Yale band members suspended from performances

After erecting a unique version of the Berlin wall during The Game on Saturday—and tearing it down with a missile evoking a phallus—members of the Yale Precision Marching Band have found themselves in administrative trouble.

A Yale Daily News article reported yesterday that Director of Bands at Yale Thomas Duffy has suspended the band “from all activities and performances, effective as of this very moment” for its “completely inappropriate and highly offensive” use of props. The prop in question was a makeshift sheet-wall that was supposed to represent the wall dividing Berlin until 1989, with Harvard representing an evil communist regime and Yale the harbor of freedom.

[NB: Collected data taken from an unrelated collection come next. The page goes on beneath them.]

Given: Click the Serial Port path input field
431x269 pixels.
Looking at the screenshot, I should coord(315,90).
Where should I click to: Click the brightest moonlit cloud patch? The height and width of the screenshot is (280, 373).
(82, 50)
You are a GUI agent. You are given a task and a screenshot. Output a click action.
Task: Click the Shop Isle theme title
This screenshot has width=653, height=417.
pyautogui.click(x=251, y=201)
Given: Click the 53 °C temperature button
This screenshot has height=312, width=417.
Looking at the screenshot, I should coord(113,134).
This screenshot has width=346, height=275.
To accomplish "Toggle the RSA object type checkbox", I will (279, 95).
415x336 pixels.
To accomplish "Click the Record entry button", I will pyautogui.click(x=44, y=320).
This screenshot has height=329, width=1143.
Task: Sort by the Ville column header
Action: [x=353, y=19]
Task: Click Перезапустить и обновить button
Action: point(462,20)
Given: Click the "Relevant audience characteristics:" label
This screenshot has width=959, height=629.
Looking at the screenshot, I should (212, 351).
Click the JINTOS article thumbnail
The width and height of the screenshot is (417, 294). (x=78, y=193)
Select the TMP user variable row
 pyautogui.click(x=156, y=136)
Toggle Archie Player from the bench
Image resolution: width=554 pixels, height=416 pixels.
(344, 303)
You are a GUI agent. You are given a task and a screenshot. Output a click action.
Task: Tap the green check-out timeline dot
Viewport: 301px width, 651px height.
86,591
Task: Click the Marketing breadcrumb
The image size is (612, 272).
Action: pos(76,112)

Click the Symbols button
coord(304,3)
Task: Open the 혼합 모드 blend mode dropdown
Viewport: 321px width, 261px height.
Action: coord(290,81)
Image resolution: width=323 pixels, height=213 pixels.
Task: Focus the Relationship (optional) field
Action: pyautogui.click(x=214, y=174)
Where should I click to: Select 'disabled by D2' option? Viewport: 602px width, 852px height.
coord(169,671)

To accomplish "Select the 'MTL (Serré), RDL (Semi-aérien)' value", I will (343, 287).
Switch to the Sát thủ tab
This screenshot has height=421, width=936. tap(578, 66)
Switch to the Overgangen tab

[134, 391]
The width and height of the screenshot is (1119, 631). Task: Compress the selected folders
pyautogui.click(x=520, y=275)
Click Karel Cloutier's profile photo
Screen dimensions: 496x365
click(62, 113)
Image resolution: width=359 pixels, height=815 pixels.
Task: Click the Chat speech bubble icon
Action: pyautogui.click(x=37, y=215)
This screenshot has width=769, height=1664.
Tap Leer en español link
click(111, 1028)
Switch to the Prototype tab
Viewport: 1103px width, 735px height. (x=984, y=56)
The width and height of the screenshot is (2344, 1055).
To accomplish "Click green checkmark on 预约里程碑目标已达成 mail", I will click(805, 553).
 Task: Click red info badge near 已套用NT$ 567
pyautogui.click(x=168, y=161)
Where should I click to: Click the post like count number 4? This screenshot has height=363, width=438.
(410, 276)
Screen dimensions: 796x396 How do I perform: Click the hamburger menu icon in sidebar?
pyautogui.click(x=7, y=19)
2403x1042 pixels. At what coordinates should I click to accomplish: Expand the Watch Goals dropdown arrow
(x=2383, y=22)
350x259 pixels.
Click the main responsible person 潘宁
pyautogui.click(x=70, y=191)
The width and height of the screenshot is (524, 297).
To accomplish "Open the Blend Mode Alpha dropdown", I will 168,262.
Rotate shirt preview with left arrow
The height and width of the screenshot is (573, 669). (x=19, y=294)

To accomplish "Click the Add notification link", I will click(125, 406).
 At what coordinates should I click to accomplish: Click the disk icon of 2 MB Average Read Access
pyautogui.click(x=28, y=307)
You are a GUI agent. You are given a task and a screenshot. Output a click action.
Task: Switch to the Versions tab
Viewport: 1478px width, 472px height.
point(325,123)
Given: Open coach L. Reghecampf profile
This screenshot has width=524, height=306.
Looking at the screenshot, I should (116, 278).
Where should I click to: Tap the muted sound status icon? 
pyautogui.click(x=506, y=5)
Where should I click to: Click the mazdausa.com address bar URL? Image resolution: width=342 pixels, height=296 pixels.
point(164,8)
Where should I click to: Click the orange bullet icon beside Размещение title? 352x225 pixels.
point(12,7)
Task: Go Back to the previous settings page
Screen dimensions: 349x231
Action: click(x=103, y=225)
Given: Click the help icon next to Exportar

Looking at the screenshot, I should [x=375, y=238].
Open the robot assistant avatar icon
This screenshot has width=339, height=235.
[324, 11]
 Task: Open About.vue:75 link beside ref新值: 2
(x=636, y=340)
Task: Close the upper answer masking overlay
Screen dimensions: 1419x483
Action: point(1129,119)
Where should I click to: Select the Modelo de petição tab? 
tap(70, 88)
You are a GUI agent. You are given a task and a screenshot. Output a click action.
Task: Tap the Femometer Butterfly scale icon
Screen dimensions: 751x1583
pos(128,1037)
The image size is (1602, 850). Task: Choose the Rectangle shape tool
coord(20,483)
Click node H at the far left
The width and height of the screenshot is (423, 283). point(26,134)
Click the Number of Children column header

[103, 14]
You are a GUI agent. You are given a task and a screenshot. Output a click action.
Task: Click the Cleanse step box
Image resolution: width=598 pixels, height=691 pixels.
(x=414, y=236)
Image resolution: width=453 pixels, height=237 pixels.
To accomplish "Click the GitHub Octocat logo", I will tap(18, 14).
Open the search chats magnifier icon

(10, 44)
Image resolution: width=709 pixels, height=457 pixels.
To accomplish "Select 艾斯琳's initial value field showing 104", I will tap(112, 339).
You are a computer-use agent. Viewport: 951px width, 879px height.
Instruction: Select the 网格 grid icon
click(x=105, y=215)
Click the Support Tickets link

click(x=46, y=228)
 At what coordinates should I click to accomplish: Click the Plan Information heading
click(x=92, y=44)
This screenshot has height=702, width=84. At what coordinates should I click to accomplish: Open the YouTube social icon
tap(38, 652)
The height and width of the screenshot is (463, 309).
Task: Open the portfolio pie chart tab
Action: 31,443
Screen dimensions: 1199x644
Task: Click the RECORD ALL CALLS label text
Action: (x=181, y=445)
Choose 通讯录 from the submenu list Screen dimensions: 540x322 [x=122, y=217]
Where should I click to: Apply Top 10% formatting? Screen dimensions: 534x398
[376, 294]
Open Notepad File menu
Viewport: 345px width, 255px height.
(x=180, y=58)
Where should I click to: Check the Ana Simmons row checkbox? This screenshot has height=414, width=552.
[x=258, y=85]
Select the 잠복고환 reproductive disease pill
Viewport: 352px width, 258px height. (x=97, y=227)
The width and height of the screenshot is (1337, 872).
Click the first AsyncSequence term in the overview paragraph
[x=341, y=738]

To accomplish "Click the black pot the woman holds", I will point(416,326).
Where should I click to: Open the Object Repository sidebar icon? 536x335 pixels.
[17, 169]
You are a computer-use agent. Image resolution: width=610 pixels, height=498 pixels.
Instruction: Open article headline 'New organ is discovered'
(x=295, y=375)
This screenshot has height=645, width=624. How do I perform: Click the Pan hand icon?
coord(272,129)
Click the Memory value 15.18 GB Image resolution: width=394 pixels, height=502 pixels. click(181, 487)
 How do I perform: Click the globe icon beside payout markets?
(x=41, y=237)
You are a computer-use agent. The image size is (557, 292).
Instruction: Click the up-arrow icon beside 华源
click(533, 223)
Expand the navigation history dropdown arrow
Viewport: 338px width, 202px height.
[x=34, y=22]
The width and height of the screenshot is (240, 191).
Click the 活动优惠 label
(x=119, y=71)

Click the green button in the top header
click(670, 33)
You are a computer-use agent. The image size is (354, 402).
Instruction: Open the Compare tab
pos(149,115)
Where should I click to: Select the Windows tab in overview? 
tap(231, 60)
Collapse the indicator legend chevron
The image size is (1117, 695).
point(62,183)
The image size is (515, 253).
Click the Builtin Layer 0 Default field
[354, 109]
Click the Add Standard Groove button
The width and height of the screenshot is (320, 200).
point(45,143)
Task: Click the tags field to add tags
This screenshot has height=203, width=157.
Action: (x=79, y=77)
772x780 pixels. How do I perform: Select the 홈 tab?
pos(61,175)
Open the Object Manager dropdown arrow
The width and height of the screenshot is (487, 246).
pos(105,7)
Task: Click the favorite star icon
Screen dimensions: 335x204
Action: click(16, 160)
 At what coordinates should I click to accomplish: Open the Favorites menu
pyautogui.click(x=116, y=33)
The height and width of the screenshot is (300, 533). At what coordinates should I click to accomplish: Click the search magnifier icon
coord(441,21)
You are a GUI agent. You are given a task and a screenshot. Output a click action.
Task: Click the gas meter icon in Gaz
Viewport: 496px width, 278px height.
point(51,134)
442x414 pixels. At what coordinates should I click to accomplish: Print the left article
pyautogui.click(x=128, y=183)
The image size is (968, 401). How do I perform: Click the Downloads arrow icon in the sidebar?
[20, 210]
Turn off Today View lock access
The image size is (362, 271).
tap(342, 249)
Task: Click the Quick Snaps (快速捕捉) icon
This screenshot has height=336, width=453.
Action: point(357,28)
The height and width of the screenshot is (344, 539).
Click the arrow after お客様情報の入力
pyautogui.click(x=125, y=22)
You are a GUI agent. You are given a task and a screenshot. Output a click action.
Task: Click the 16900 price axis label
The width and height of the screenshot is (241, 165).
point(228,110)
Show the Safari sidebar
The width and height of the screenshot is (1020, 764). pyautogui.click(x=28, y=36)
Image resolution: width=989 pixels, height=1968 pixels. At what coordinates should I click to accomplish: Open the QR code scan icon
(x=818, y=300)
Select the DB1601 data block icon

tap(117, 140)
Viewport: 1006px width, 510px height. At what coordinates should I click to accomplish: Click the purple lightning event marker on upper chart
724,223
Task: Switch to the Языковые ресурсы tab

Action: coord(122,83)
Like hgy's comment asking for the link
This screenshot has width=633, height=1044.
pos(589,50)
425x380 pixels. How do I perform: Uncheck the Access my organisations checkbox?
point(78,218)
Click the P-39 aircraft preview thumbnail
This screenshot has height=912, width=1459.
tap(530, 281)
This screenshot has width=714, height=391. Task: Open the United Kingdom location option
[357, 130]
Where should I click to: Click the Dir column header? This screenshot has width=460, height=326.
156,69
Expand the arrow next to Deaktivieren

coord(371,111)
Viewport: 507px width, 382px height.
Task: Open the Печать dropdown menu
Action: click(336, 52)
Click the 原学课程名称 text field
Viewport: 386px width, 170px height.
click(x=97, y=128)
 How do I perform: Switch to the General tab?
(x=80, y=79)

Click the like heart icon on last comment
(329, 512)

The wall was emblazoned with profanity, which Duffy had not approved. While neither Duffy nor any of the band members were willing to comment on the suspension, Yale students defended the statements that were written on the band’s “wall.”

“I couldn’t read much on the ‘wall,’ but I don’t approve of Duffy’s decision to suspend the YPMB,” said Robert J. Tunney IV, a sophomore at Yale. “Whatever was written on the wall, I’m sure worse was said in the stands.”

“I think that this incident is being blown out of proportion,” Robert B. Williams III, a freshman at Yale, added. “The show was irreverent and mildly inappropriate, but that’s the nature of college rivalries and particularly of the rivalry between Harvard and Yale.”

But Harvard band members said that a “line had been crossed” by their counterpart’s half-time show.

“We as a band are always careful to be funny as well as tasteful,” said Julie A. Duncan ’09, of the Harvard Band. “I’d imagine that if anyone tried to pull what the Yale students did in the Harvard band, we would have said ‘no, no, no.’ Profanity is just one of those things that can’t go on the field.”

Harvard students in the stands tended to side with Yale, not finding the “wall” over-the-top, even though it was hard to see what was written on the sheets from the stands.

“I didn’t even recognize that the wall was strewn with vulgarity,” said Nikita Makarchev ’11. “I think it’s all part of a larger celebratory package, in a sense.”

But to many of the spectators, the “wall” wasn’t the only suspect-looking item to emerge during Yale’s halftime show: there was also the giant “missile” that tore down the “wall.”

“When I initially heard about the suspension, I thought it was as a result of that giant, ugly, penis-like thing that tore down the wall,” said Duncan.